More than simply coloring the approaches to these projects, distance and layers of separation are instrumental within the works themselves. This is particularly evident in the film scene in which Mr. Khuon reenacts a killing, though much of the scene’s impact comes from the way Thet carefully layers his film with images leading up to this point. Enemies of the People starts out moving from shot to shot of concealment: hazy images of fog blurring the landscape; stagnant, murky water; grass waving in the wind so individual blades are indistinguishable. This system of images has the effect of making the viewer hungry for more, for clarity. This technique emphasizes what is unseen and untold, and sets Thet up to clear the haze and reveal what lies below. These concealing images repeat throughout the film, but decrease in frequency to mirror the way Thet slowly and methodically unearths the hows and whys of the killings from the perpetrators he interviews. A similar setup is at work in the first fifteen lines of “Daughter,” but where Thet uses imagery, Kho uses distant, unspecific language. In the first section of “Daughter” the narrator is repeatedly acted upon. She was “ripped” from her home and blown far away, her daughter was “taken,” she was “tricked” and “had no choice” (Kho).  Everything about the mother’s language distances her from the fact that she left her daughter, and part of creating that distance comes in the form of justification. The mother repeats her identity to herself like a mantra, “I am a housemaid in Malaysia: / I am a servant,” as if trying to convince herself that what she did was right.  She does not acknowledge the choice she made to leave her daughter and tries to keep herself separate from the past by repeatedly affirming her new identity. As in Enemies of the People, these layers of deflection and justification serve only to emphasize the unsaid and draw the audience deeper into the work.

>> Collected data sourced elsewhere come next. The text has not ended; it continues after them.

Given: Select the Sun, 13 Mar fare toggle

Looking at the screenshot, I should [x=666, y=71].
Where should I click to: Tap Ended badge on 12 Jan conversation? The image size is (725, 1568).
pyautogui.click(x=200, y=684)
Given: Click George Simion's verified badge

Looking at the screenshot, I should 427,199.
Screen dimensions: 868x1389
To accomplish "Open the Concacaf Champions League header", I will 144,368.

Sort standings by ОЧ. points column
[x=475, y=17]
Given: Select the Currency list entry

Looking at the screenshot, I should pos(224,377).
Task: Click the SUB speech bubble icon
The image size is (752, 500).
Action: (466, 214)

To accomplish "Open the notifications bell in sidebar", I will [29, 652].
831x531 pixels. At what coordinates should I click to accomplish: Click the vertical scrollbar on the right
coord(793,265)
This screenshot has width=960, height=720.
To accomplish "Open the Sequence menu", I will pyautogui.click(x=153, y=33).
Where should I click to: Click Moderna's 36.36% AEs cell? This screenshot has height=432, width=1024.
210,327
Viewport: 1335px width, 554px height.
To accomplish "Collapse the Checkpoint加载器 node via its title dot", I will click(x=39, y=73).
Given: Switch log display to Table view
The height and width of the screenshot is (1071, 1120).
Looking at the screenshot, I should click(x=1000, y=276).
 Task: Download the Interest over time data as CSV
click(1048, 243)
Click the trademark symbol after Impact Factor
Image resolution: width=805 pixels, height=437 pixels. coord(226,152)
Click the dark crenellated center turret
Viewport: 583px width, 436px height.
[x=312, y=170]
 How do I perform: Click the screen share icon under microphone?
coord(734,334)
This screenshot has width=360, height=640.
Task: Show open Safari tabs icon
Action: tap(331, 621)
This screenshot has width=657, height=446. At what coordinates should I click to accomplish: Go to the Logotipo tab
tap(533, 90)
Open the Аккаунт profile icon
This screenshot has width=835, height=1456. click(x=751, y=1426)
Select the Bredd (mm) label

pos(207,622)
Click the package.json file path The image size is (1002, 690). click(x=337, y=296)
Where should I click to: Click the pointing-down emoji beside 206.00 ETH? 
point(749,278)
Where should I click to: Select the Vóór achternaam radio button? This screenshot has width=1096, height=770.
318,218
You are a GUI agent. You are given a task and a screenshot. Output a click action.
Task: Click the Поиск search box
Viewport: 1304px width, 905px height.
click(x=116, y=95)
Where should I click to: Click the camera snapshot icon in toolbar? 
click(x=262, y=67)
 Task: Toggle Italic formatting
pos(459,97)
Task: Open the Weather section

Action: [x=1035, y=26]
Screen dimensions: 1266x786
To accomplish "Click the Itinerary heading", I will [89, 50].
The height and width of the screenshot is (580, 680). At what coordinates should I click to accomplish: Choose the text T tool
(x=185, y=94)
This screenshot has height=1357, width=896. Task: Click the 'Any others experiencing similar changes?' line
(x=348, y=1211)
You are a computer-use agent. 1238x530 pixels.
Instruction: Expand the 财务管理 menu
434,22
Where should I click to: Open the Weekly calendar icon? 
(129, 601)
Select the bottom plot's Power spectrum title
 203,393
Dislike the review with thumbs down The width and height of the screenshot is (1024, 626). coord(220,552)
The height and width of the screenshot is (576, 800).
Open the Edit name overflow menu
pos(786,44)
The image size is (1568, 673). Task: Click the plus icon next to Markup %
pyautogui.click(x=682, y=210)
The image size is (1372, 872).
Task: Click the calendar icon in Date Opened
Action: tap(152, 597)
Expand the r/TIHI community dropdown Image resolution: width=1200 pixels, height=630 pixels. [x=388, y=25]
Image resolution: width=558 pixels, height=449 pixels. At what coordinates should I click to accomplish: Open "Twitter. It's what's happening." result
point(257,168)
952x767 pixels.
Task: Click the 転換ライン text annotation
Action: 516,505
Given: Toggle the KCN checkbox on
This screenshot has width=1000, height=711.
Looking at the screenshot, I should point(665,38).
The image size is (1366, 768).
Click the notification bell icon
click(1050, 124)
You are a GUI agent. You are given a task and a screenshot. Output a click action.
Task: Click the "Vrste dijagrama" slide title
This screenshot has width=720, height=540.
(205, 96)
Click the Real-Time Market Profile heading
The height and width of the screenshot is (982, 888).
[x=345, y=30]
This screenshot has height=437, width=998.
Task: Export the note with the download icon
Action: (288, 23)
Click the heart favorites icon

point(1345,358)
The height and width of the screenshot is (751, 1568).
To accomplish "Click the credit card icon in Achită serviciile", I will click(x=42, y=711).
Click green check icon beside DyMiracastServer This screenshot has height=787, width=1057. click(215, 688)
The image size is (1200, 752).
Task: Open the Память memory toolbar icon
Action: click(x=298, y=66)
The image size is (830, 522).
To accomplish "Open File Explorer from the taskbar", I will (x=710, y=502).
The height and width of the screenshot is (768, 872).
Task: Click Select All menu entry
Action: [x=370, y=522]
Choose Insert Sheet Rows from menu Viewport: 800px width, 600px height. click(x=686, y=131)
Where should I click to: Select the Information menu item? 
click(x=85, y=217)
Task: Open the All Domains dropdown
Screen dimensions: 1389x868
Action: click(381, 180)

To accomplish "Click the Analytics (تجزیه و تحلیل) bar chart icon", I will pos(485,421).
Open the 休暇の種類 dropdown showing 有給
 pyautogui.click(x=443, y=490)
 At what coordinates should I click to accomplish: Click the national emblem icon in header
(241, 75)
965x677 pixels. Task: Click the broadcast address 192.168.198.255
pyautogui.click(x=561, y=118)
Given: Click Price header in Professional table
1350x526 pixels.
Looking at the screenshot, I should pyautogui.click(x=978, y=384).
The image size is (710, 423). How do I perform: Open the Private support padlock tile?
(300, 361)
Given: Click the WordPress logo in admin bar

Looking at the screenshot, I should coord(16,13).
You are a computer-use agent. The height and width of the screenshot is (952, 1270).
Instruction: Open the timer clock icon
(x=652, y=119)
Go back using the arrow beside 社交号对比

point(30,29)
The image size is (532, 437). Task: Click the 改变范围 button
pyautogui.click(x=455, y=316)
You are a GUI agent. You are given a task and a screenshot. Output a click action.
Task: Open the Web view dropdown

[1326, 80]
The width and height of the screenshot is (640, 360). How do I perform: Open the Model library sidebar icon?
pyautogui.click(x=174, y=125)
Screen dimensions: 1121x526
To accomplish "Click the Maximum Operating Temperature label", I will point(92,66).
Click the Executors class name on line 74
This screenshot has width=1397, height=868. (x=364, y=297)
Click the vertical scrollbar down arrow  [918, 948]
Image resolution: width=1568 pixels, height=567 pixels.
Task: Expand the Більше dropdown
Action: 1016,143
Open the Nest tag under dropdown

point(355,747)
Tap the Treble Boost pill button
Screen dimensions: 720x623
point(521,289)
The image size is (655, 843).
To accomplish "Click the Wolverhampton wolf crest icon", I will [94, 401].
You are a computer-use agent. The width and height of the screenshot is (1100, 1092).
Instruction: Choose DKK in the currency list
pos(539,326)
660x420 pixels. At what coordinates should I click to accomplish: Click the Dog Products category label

The defensive, distancing language that is so prevalent in “Daughter” surfaces also in the film, though here Khuon is distancing himself from the killings not just as a way to live with himself.  Khuon is especially reluctant to speak because anything he divulges is bared before Thet and the eyes of the world, whereas “Daughter” reads as a mother’s intimate confession to both daughter and self. Thet’s masterful phrasing in this scene allows Khuon to slowly open up and drop the layers of defense he has wrapped around himself; Thet draws Khuon outward by telling him to “just pretend… just help me… just use me as an example” (Enemies). By distancing Khuon from his responsibility for the killings and making the reenactment seem like a favor, Thet sets Khuon up for more honest, genuine interaction before Khuon even speaks.  Thet’s language of pretending also distances Thet from his own victimhood, allowing Khuon to feel he is talking to an outsider and continue telling his story. Thet’s approach of using manufactured distance allows him to bridge the very real distance that Khuon creates between himself and his actions and between the stories each man has to tell.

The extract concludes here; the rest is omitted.